I. The overwhelming weight of decisions sustain the agent's implied power to give warranty at the time of sale, because “a warranty is one of the usual means of effecting a sale.” (6 Hill, 336; Fenn v. Harrison, 3 T. R. 761; 4 T. R. 117; Helyear v. Hawke, 5 Espin. 72; Woodin v. Buford, 2 Cramp & M. 391; Andrews v. Kneeland, 6 Cow. 354; Nelson v. Cowing, 6 Hill, 336; Milburn v. Belloni, 34 Barb. 607; Hunter v. Jamison, 6 Ired. 255-60; Woodford v. McClanahan, 4 Gilm., Ill., 90; Sanford v. Handy, 23 Wend. 260; Schuhardt v. Allens, 1 Wall., S. C., 369; Skinner v. Green, 9 Porter, Ala., 305; Gains v. McKinley, 1 Ala. 446; Bradford v. Bush, 10 Ala. 300; Cocke v. Campbell, 13 Ala. 286; Franklin v. Ezell, 1 Sneed, Tenn., 500; Dennis v. Ashley's Adm'x, 15 Mo. 453; Taylor v. Labeaume, 44 Mo. 572; Smith's Merc. Law, 164.) Dennis v. Ashley's Adm'x settles the law of this case.

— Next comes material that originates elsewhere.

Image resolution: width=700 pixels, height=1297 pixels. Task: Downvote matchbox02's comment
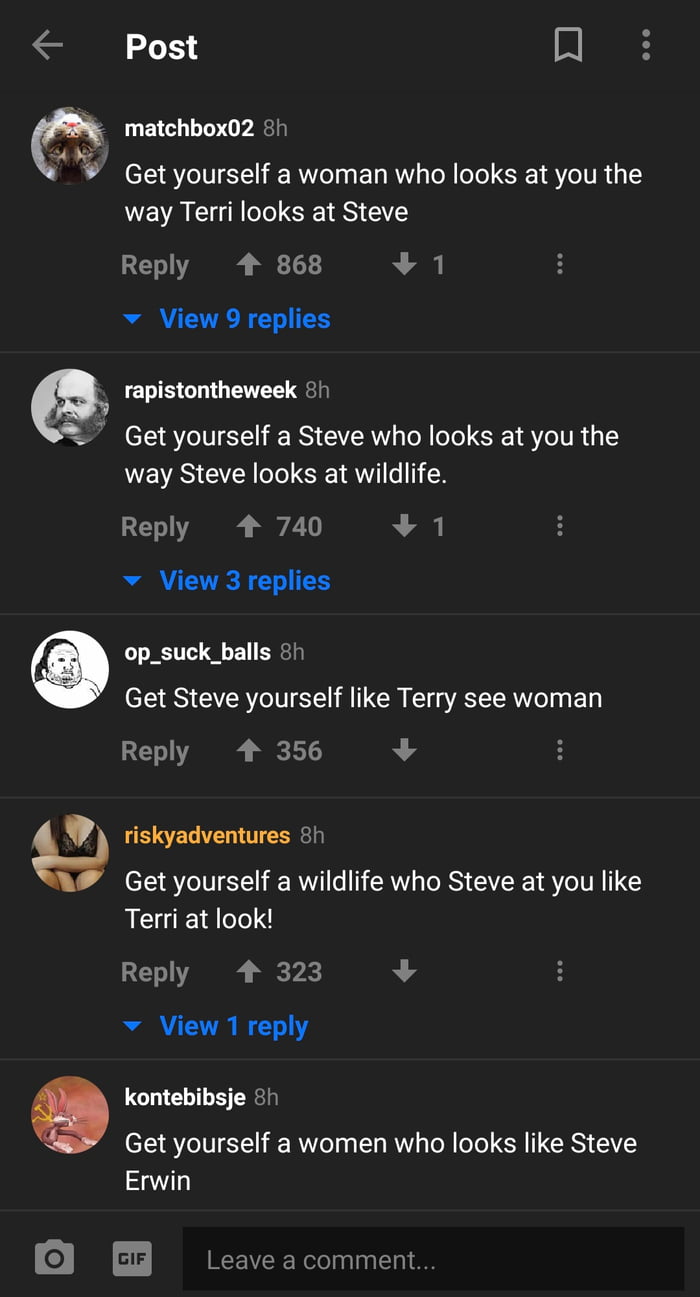point(404,264)
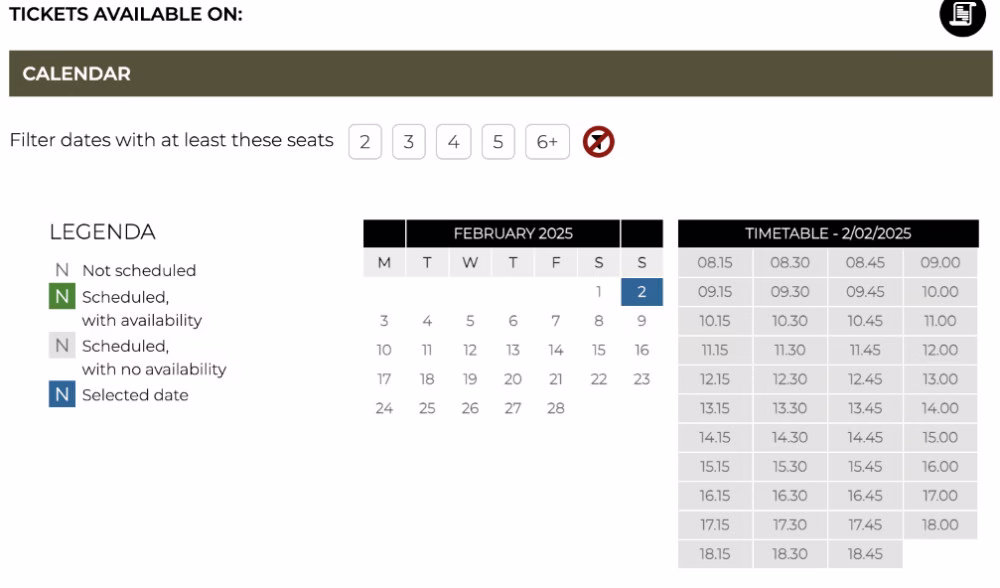Select the 10.00 time slot
1000x588 pixels.
pos(940,292)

II. The warranty in this case was one not inappropriate to the subject-matter. It was, in effect, an agreement of indemnity, like all other warranties. Under the United States revenue law, March 3, 1867 (14 U. S. Stat. at Large, 482, §§ 14, 21), rectified whisky sold or offered for sale at less than the tax rate was subject to seizure and forfeiture as for non-payment of taxes (of which such sale or offer was prima facie evidence), and the burden of proof lay with the claimant to show that the tax had been paid. (5 Blatchf. 542.) This whisky was offered and sold at less than the tax rate. It was therefore brought in imminent danger of seizure, and was liable to entail great loss on plaintiffs. If seized, the burden of proof of payment of taxes lay upon plaintiffs.

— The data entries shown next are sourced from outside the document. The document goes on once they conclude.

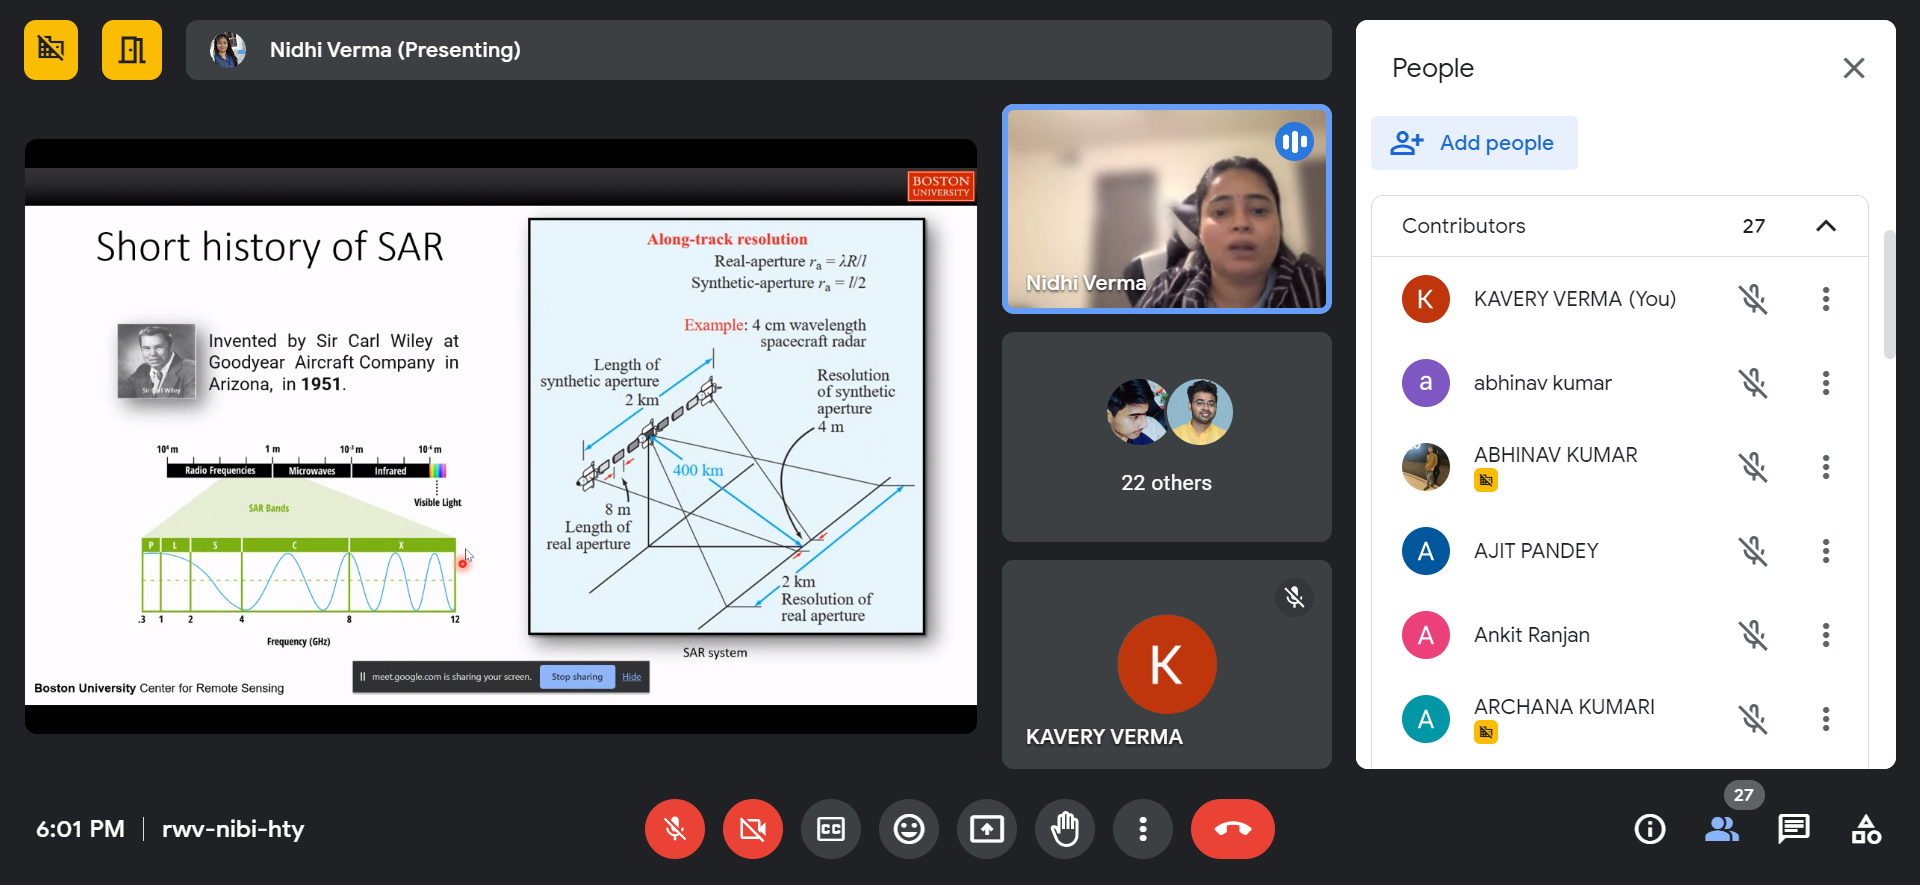Screen dimensions: 1920x885
Task: Open the bottom bar more options menu
Action: tap(1143, 829)
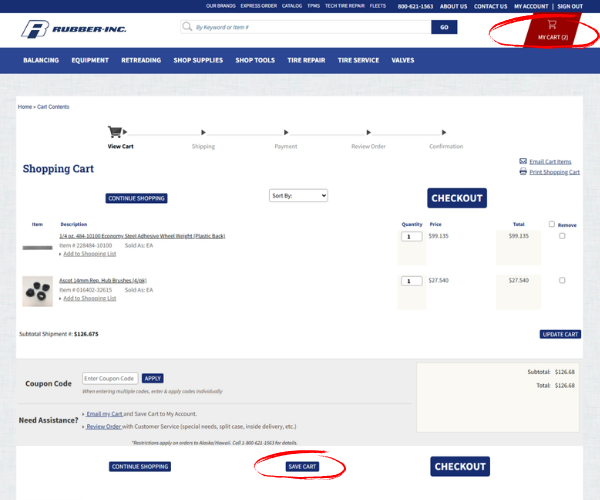Image resolution: width=600 pixels, height=500 pixels.
Task: Open the wheel weight product image
Action: 37,246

Harding & Crane, for respondents.

CURRIER, Judge, delivered the opinion of the court.

It appears that the defendants, in July, 1867, sold and delivered to the plaintiffs sundry casks of whisky. It is averred in the petition that, at the time of the sale, the defendants, through their agent, Richardson, promised and agreed, in consideration of the purchase, to indemnify the plaintiffs against any loss or expense which might accrue to them in consequence of any seizure of said whisky on account of any supposed violation of the revenue laws of the United States prior to the sale. The petition further shows that the whisky was subsequently seized and proceeded against for an alleged non-payment of taxes prior to the sale; that it was afterwards released, and that the plaintiffs incurred considerable expense in defending the property against the claim of the government. The recovery of these expenses is the object of this suit.

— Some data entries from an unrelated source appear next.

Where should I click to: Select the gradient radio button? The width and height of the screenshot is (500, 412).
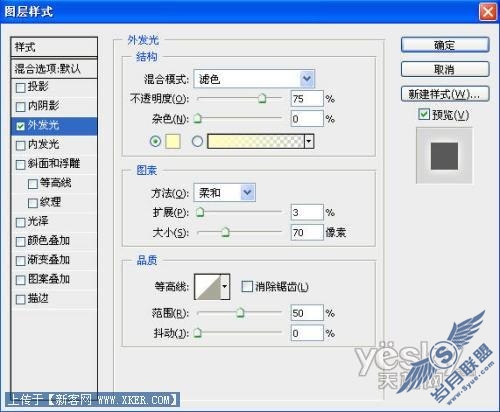(197, 141)
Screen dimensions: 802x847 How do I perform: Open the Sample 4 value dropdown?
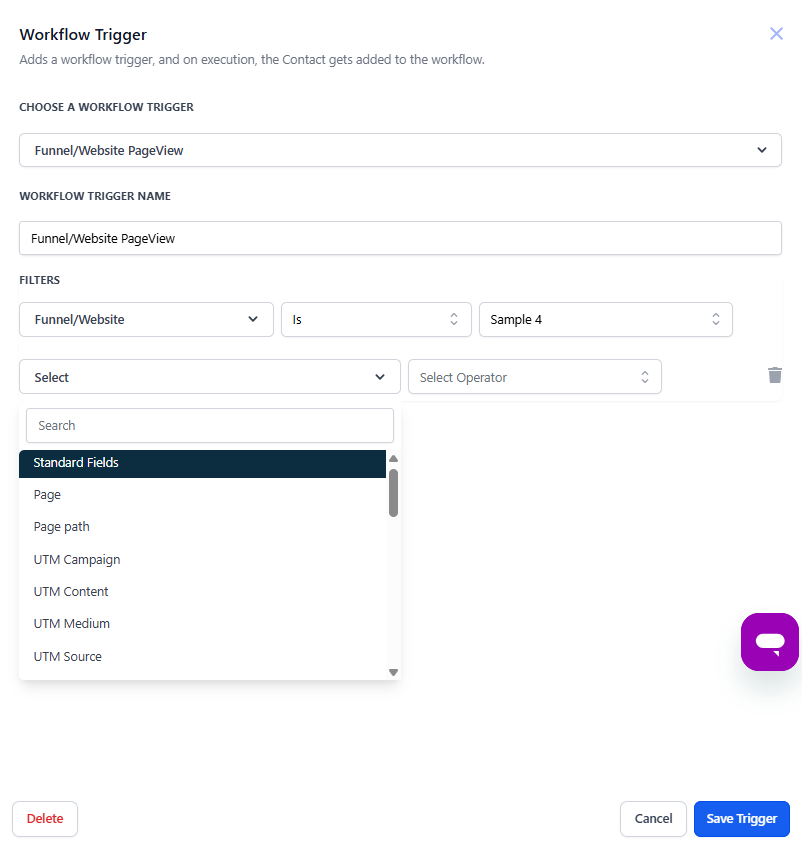pyautogui.click(x=606, y=319)
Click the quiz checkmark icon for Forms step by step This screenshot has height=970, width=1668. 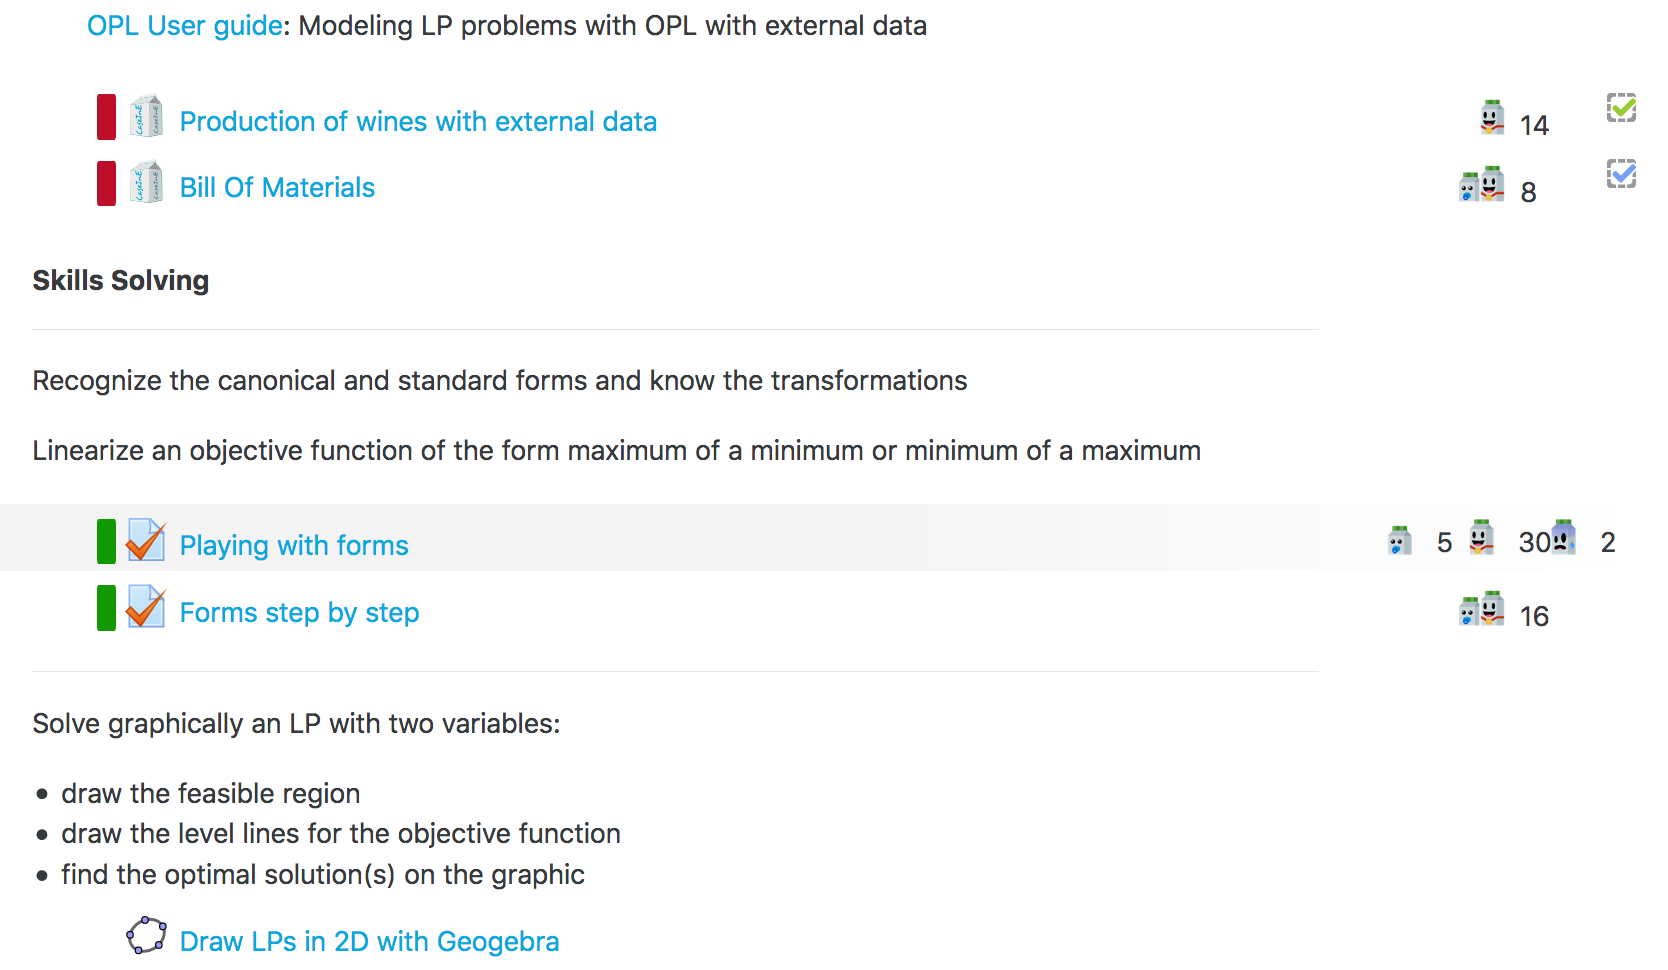(x=146, y=607)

At the trial the plaintiffs called one of the defendants as a witness, who testified as follows: “Richardson was our agent. We sent him out to sell whisky through the country. He sold by a printed card of prices. This card was the only instruction we gave him. He was not authorized to give any warranty.” This was all the evidence in relation to the scope of the agency.

The court excluded evidence and gave and refused instructions, upon the theory that there was no evidence tending to show authority in Richardson to bind his principals as parties to the alleged contract of warranty; and this action of the Circuit Court is what is complained of as erroneous. The plaintiffs insist that the authority to make the contract springs out of and results from Richardson's authority to make sales; that the authority to warrant was an incident of his agency. There would be force in this view if the warranty had been of the...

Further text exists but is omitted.